Para aferir sobre a forma como o fundador da Fábrica de Tabaco Micaelense, figura reconhecidamente crente e empenhada numa ideia de desenvolvimento cultural e social das comunidades, acolheu os conselhos de Quental em relação ao destino escolar da descendência, basta referir que Alfredo, o seu filho mais velho, viajou, com 16 anos, para a Alemanha com o objectivo de prosseguir os estudos. Primeiro, estudou em escolas particulares e, depois, entrou para a Escola Técnica Superior de Hanover, onde veio a terminar, em 1879, o curso de engenharia. Mais algumas notas curriculares que ajudam a desvendar um percurso académico notável. Em 1881, concluiu o doutoramento em Mineralogia na Universidade de Gottingen e, após uma passagem por Espanha, foi trabalhar para Lisboa, cidade na qual, em 1884, se tornou docente de Mineralogia no Instituto Industrial e Comercial de Lisboa.

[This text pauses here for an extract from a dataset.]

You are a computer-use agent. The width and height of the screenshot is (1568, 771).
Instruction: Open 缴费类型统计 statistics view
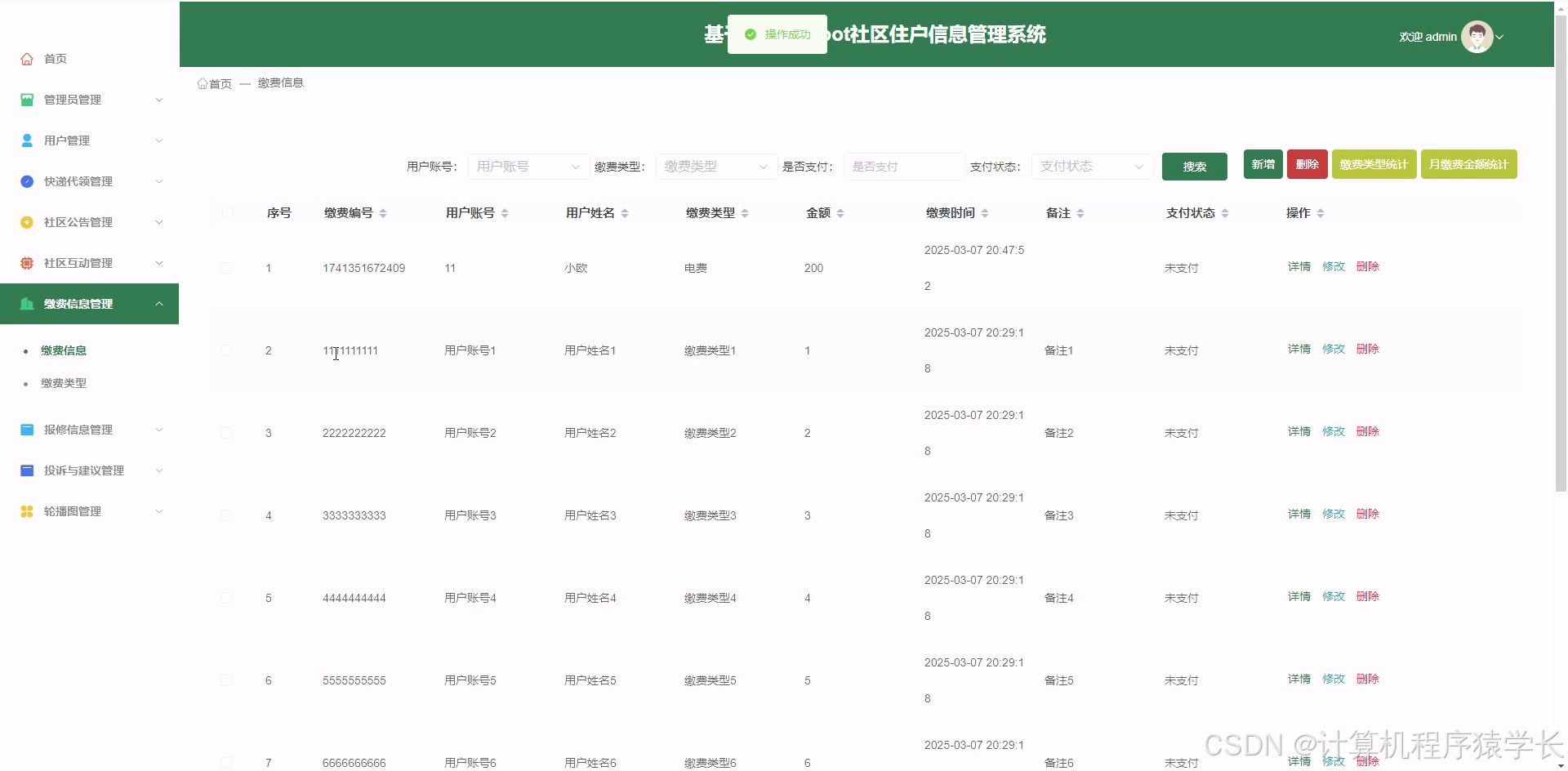pos(1374,163)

Depois de, em 1892, ter publicado uma muito crítica – e, por isso mesmo, refutada e ignorada – proposta de reforma do ensino tecnológico em Portugal, em 1911, Alfredo Bensaúde concretizou um projecto ambicioso e determinante para o futuro do país, imaginado e realizado tendo como referência as escolas alemãs onde se formou: o da criação do Instituto Superior Técnico. Foi ele que, já em plena República, fundou o Técnico, como é conhecido, e foi ele o seu primeiro director.

Ao passar os olhos por esta carta, em privilegiada versão original, fiquei, então, a saber que o “génio que era um santo”, referência central da sua geração, magnífico inspirador do pensamento português, agitador bem preparado e utópico de ideais e consciências, também contribuiu à sua maneira, com um conselho dado a um amigo que o requereu, para o crescimento concreto, prático, da educação em Portugal. O nome deste homem-mito, intransigentemente pelo progresso, irredutivelmente sonhador de um país outro, mais exigente e ambicioso, está nas primeiras linhas da História da fundação e do desenvolvimento do nosso ensino técnico e tecnológico. Sem a sua pista, José não teria enviado Alfredo para as instituições que, assumidamente, o inspiraram a criar aquela que, hoje, é a maior escola portuguesa de Engenharia, Arquitectura, Ciência e Tecnologia e uma das mais prestigiadas instituições de Engenharia na Europa. Mais um motivo de gratidão para com Antero.